El manual político del PSOE

drodrialbert

Casi dos meses después de la celebración de las elecciones generales, ya tenemos propuesta formal del PSOE para formar gobierno. Postulan la Presidencia de Pedro Sánchez apoyada por una coalición con Podemos y con Ciudadanos. Aritméticamente, el planteamiento es impecable. Políticamente, en cambio, lo que se sugiere es poco menos que una quimera.

Porque no es posible encontrar puntos de acuerdo entre algunos elementos básicos de los programas de Podemos, IU y confluencias, respecto al de Ciudadanos. La política económica y el modelo de Estado, por apuntar dos cuestiones fundamentales, se sustentan en principios enfrentados. Entre ese sueño de la Patronal española llamado contrato único y la recuperación de derechos perdidos de la clase trabajadora media un mundo. Del mismo modo que existe un abismo entre la recentralización y la defensa de la plurinacionalidad. Por poner tan solo dos ejemplos.

La síntesis política puede alcanzarse a partir de posiciones diferentes, pero sustentadas sobre una base más o menos común. En cambio, ningún acuerdo puede realizarse desde postulados que son completamente antagónicos. En algunos temas tal vez puede buscarse un consenso, pero ese agujero negro llamado Centro no es capaz de absorber determinadas propuestas programáticas. En algunas cuestiones no puede gobernarse al gusto de todos, ya que nos encontramos ante intereses contrapuestos. De hecho, tanto Podemos como Ciudadanos han reconocido de manera explícita que sus bases ideológicas son incompatibles.

Cabe preguntarse entonces la razón por la que el PSOE plantea esta propuesta inviable. Para ello, hay que recurrir al análisis de la situación interna de este partido. Por un lado, la vieja guardia y los barones se oponen con vehemencia a cualquier entendimiento con la formación liderada por Pablo Iglesias. Por otro, algunos cargos públicos han manifestado que dejarían el partido de alcanzarse un acuerdo con la Derecha.

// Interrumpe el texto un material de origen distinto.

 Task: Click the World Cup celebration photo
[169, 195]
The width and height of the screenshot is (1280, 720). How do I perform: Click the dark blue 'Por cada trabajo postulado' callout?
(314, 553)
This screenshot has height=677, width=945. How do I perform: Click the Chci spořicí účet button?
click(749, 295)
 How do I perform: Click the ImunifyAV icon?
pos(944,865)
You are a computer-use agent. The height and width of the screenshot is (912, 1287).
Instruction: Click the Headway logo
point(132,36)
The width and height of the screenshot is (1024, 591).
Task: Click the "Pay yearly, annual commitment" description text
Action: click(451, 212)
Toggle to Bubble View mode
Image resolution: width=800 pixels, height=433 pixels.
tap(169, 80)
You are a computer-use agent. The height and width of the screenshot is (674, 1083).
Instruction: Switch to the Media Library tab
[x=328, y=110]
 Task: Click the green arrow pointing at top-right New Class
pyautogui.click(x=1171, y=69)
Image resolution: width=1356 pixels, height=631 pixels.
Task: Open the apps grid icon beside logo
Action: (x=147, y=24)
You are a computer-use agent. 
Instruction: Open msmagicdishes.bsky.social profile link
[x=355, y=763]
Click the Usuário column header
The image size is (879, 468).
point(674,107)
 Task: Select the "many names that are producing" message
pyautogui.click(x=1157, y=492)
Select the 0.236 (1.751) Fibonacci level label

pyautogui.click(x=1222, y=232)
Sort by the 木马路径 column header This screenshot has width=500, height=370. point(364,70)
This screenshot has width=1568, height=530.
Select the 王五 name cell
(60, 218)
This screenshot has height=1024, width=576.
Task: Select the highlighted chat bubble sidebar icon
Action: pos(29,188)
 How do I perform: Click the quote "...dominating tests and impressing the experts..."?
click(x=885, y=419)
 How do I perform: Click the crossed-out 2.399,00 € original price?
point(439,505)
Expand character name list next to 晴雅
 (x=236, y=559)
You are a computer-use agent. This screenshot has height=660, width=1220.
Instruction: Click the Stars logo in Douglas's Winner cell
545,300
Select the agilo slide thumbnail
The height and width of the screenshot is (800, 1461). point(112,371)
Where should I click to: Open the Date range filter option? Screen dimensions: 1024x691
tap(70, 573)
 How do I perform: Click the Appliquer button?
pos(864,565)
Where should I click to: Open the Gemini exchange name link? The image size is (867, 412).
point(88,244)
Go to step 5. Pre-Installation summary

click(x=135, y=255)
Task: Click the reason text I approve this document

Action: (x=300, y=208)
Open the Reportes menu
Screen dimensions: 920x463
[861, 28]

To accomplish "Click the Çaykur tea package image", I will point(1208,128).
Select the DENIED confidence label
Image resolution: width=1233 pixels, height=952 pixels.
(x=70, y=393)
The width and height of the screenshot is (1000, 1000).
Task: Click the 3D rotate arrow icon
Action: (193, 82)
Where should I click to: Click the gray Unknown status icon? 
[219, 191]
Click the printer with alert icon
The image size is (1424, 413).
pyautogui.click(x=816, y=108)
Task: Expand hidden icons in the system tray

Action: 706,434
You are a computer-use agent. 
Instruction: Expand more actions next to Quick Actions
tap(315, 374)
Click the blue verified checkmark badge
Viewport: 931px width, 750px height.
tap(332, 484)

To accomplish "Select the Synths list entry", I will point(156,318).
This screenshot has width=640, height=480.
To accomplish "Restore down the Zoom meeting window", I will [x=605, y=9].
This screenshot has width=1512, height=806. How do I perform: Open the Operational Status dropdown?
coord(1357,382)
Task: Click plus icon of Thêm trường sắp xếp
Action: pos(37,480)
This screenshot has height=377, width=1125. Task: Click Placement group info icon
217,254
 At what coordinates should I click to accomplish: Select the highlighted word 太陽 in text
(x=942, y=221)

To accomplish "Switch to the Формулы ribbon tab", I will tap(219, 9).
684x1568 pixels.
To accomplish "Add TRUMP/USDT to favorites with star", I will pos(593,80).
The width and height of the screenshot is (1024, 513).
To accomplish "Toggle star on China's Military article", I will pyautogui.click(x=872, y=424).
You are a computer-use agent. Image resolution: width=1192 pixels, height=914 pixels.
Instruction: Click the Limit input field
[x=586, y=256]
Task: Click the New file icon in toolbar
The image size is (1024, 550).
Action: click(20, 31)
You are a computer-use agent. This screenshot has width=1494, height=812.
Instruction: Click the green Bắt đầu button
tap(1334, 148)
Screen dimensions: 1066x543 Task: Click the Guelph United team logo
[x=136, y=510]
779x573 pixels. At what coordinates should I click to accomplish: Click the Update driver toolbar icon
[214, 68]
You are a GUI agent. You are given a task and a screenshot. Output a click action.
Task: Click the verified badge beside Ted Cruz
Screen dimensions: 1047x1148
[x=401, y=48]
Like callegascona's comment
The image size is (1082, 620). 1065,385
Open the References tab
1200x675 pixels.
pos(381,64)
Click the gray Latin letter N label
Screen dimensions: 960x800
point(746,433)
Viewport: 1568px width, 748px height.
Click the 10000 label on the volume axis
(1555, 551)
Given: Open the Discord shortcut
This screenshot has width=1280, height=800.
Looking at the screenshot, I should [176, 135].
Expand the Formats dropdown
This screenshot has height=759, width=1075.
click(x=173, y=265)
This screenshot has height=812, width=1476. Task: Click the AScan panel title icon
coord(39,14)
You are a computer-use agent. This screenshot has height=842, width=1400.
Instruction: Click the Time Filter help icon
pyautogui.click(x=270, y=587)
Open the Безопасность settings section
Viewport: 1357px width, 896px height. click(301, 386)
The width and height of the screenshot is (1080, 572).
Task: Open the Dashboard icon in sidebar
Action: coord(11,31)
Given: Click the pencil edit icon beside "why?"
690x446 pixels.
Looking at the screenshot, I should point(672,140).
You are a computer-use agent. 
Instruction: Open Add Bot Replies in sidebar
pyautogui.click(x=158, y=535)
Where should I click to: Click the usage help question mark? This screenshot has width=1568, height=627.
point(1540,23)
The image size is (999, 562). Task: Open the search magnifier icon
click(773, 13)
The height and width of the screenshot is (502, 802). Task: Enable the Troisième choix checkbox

Ante esta disyuntiva tan compleja, el PSOE ha recurrido al manual político de toda la vida, con el objetivo de  tratar de eludir la responsabilidad de la decisión.

En primer lugar, acusan a Podemos de plantear vetos que dificultan la gobernabilidad de España. Ante la evidencia de que los desacuerdos proceden del interior del PSOE, se recurre a la vieja estrategia de ‘echar balones fuera’, extrapolando el problema de los vetos hacia otras formaciones políticas. Es curioso, además, que se emplee ese término cuando en el fondo lo que constatan, tanto Podemos como Ciudadanos, es la imposibilidad de alcanzar acuerdos entre posturas abiertamente divergentes.

En segundo lugar, el PSOE trata de que sean otros los que ‘asuman el coste de una ruptura anunciada’. Cuando ves venir que no es posible el acuerdo, siempre es bueno culpar por anticipado al otro de que no se haya alcanzado. De este modo, se puede encarar con mejor perspectiva la opción de las elecciones anticipadas, o incluso el sueño de la vieja guardia de que hay que entenderse con el PP. Obsérvese, además, que las acusaciones de posibles desacuerdos se dirigen casi en exclusiva hacia Podemos, el rival que amenaza la segunda posición del PSOE en el tablero político español, como bien se puso de manifiesto en el último Comité Federal del partido.

Finalmente, siempre puede invocarse a la vieja máxima del ‘divide y vencerás’. Así, nos encontramos con sorprendentes loas a la ‘posición receptiva’ de IU, cuando hace unos años esta formación era acusada de plantear una política económica ‘de otra galaxia’, en palabras del mismísimo Felipe González. Estos últimos días el PSOE ha planteado incluso la opción de que la formación de Alberto Garzón tenga grupo parlamentario propio, a costa de que tres de sus diputados abandonen las confluencias catalana y gallega. Todo esto tras vetarse en la mesa del Congreso (elegida con el acuerdo socialista) que pudieran formar ese grupo con ERC. Un intento claro de generar diferencias dentro de la propia IU, y entre la misma, las confluencias y Podemos. 

Mucho me temo, por tanto, que algunos ya están pensando en cómo justificar la imposibilidad de la alternativa de gobierno entre PSOE, Podemos, confluencias e IU. Sin embargo, el resultado final de las negociaciones no está escrito. Algunos sectores socialistas apuestan por este pacto como una cuestión de voluntad política. Además, debería contarse con el factor adicional favorable de las dificultades que para el PSOE podrían entrañar unas nuevas elecciones generales. En conclusión, ojalá estos últimos factores puedan sobreponerse al conjunto de los anteriores y pueda llegarse a una alianza entre estas fuerzas progresistas.